– Должна признаться, извращенность ее представлений меня попросту потрясла.
– Еще бы, – бормочет Генри. – Предложение коварное и крайне распущенное.
– Нет-нет, потрясло меня не оно, а ее неприятие Медицины! В сознании этих людей царит совершенный кавардак: Бог и доктора плохи, а проституция хороша!
Генри сочувственно хмыкает. В его сознании кавардак обретает очертания телесные – груды извивающихся розовых женщин, прыгающих одна на другую, будто лягушки в пруду.
– Вам я тоже кажусь больной? – неожиданно спрашивает миссис Фокс.
– Вовсе нет! – восклицает он.
– Ну, как бы там ни было, я чувствую боль вот здесь, – говорит она, кладя ладонь на грудь, – при мысли о несчастных девушках, попавших в лапы той злой женщины, при попытках вообразить жестокое обращение, какое им, верно, приходится сносить.
Генри, изо всех сил старающийся не воображать обращение, которое приходится сносить несчастным девушкам, с облегчением обнаруживает, что по Юнион-стрит навстречу ему и миссис Фокс движется возможность сменить тему разговора.
– Посмотрите туда, миссис Фокс, – говорит он, – вам не кажется, что это наша знакомая?
По направлению к ним семенит коренастая, пухлая дама в пышном лиловом платье с черной отделкой. На шляпке ее попрыгивает вверх-вниз пук крашеных перьев, которых хватило бы на всю жизнь и не самой маленькой птице, парасоль дамы обладает пропорциями континентальными.
– Ваша, быть может, – отвечает миссис Фокс. – Я же, уверена, никогда ее прежде не видела.
(На самом деле женщин к ним приближается две, однако служанка – существо незначащее и имени не заслуживает.)
– С добрым утром, леди Бриджлоу, – произносит Генри, едва они сближаются на приличное для обмена приветствиями расстояние. В ответ дама выпрастывает из черной муфты ладонь в лиловой перчатке и сдержанно помахивает ею.

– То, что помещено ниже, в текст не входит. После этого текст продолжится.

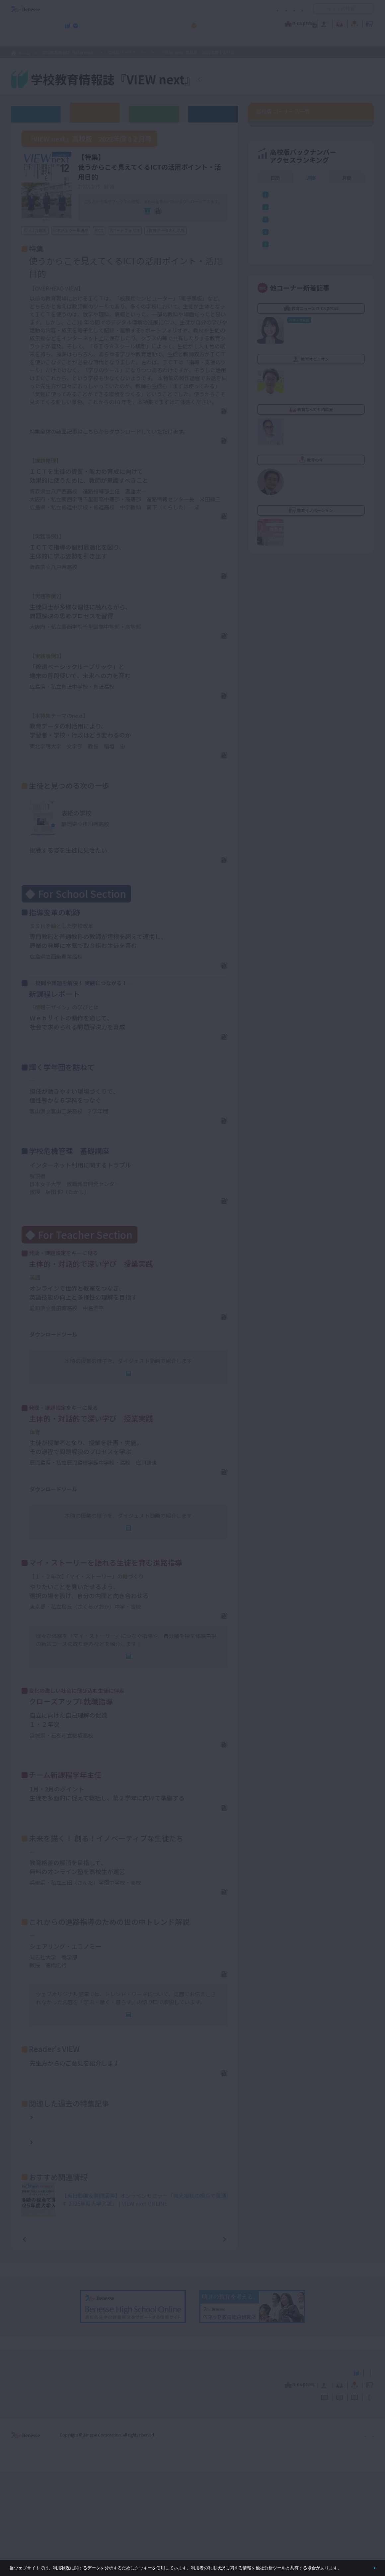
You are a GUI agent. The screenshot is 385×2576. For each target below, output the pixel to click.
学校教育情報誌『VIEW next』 (72, 40)
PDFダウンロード (202, 423)
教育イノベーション (353, 23)
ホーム (24, 53)
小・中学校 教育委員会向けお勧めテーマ (309, 40)
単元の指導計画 (48, 1386)
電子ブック (131, 221)
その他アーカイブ (213, 114)
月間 (346, 481)
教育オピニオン (211, 23)
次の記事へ (207, 2343)
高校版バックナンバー (128, 52)
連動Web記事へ (133, 1420)
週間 (311, 481)
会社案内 (366, 2539)
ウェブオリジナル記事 (35, 114)
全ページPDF (182, 221)
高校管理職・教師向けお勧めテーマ (188, 40)
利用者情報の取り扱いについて (238, 9)
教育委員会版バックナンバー (154, 114)
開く (318, 8)
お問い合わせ (291, 9)
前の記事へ (41, 2343)
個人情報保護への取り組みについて (317, 2539)
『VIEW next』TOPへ (238, 80)
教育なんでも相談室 (263, 23)
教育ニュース (150, 23)
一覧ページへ (124, 2343)
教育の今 (308, 23)
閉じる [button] (363, 2565)
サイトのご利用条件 (135, 9)
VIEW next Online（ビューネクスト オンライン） (37, 2476)
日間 (275, 481)
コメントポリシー (182, 9)
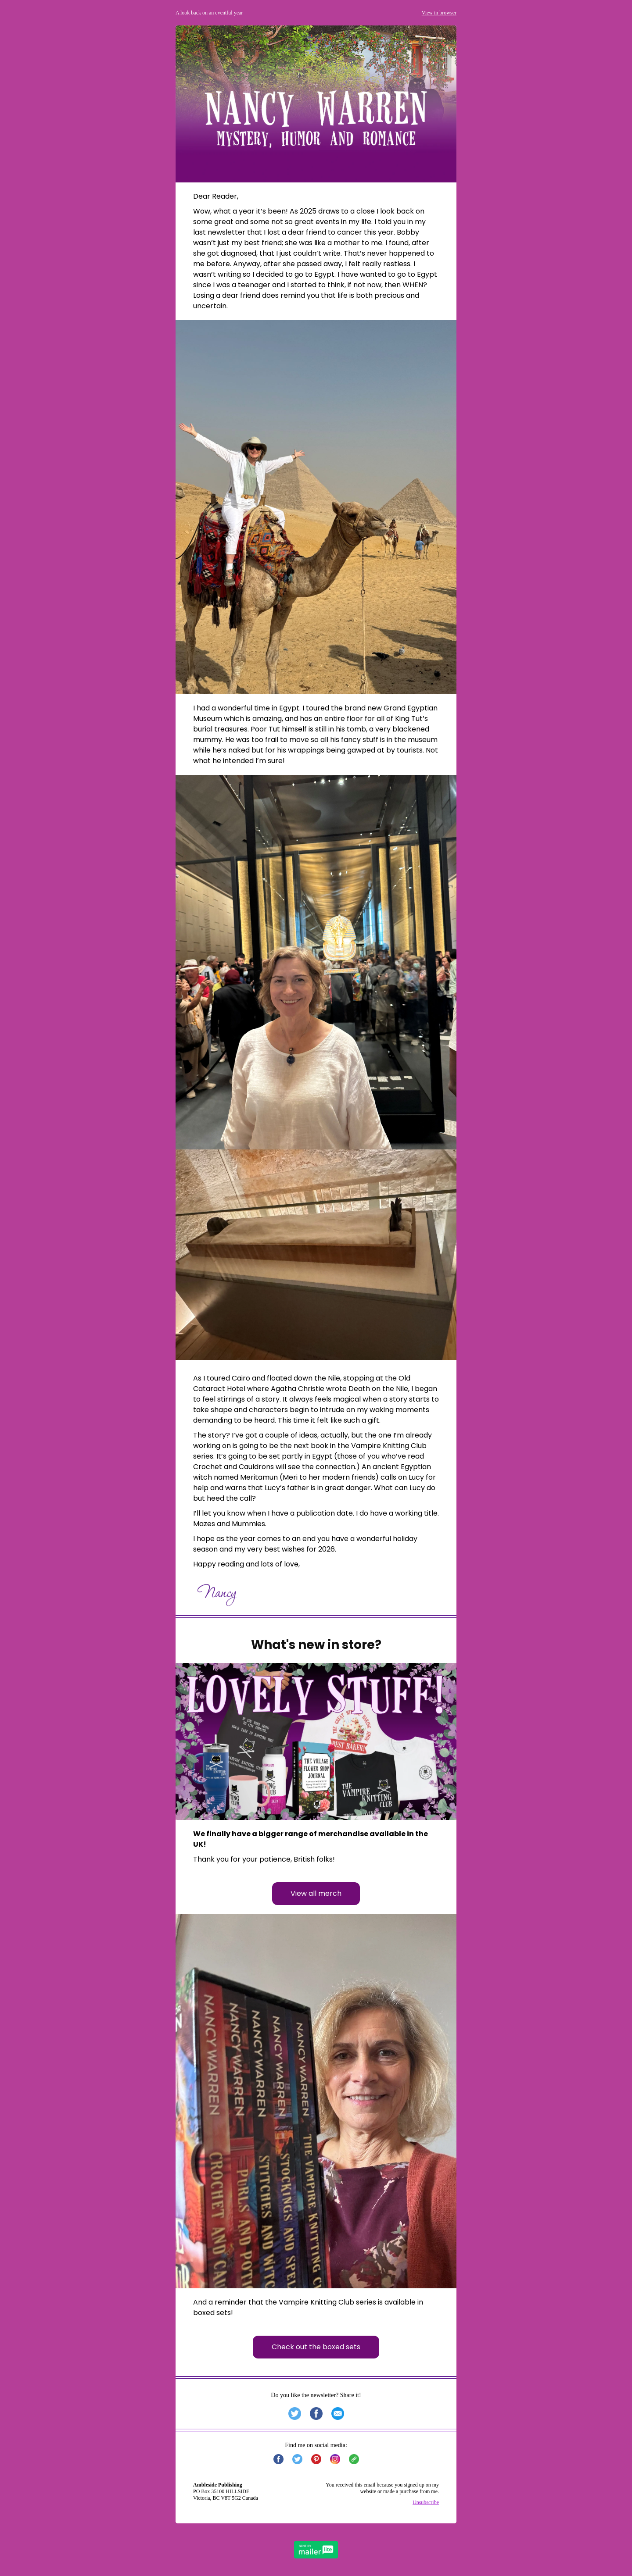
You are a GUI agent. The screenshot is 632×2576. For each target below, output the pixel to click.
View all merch (316, 1893)
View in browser (439, 13)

– Доброго утра и вам, мистер Рэкхэм. – И она, слегка сощурясь, оглядывает миссис Фокс. – Не думаю, что я знакома с вашей спутницей.
– Позвольте представить вам миссис Эммелин Фокс.
– Enchantée[39]. – Леди кивает, улыбается и, не останавливаясь, следует со своей горничной дальше, черные башмачки их постукивают по камням мостовой.
Генри, подождав, пока они покинут пределы слышимости, поворачивается к миссис Фокс, чтобы сказать сдавленным от негодования голосом:
– Вами погнушались.
– Не сомневаюсь, что переживу это, Генри. Не забывайте, я привыкла к тому, что перед моим носом захлопывают двери, к тому, что меня поносят дурными словами. И взгляните-ка: мы на углу Уильям-стрит. Как по-вашему, не знак ли это, посланный нам Провидением, желающим, чтобы мы свернули направо и навестили вашего брата?
Генри хмурится, ему всегда становится не по себе от вольных шуточек миссис Фокс, которые люди здравомысленные могли бы счесть богохульством.
– Полагаю, как раз из дома Уильяма леди Бриджлоу и возвращалась.
– Да уж, наверное, не из церкви, – замечает миссис Фокс. – Однако развейте мое недоумение, Генри: я и не знала, что аристократия считает вашего брата достойным ее визитов.
– Ну, они ведь соседи, в некотором смысле.
(Теперь он вспоминает – Уильям рассказывал ему об этой даме очень многое, как если б она чем-то сильно интересовала его.)
– Соседи? Но их разделяет не меньше дюжины домов.
– Да, но… – Генри старается припомнить последний разговор с братом. Что-то такое о самоубийстве, нет? Ах да! – Уильям единственный, кто не винит эту леди за то, что муж ее покончил с собой.
– Покончил с собой?
– Да, застрелился, сколько я знаю.
– Бедняжка. Разве не мог он просто развестись с ней?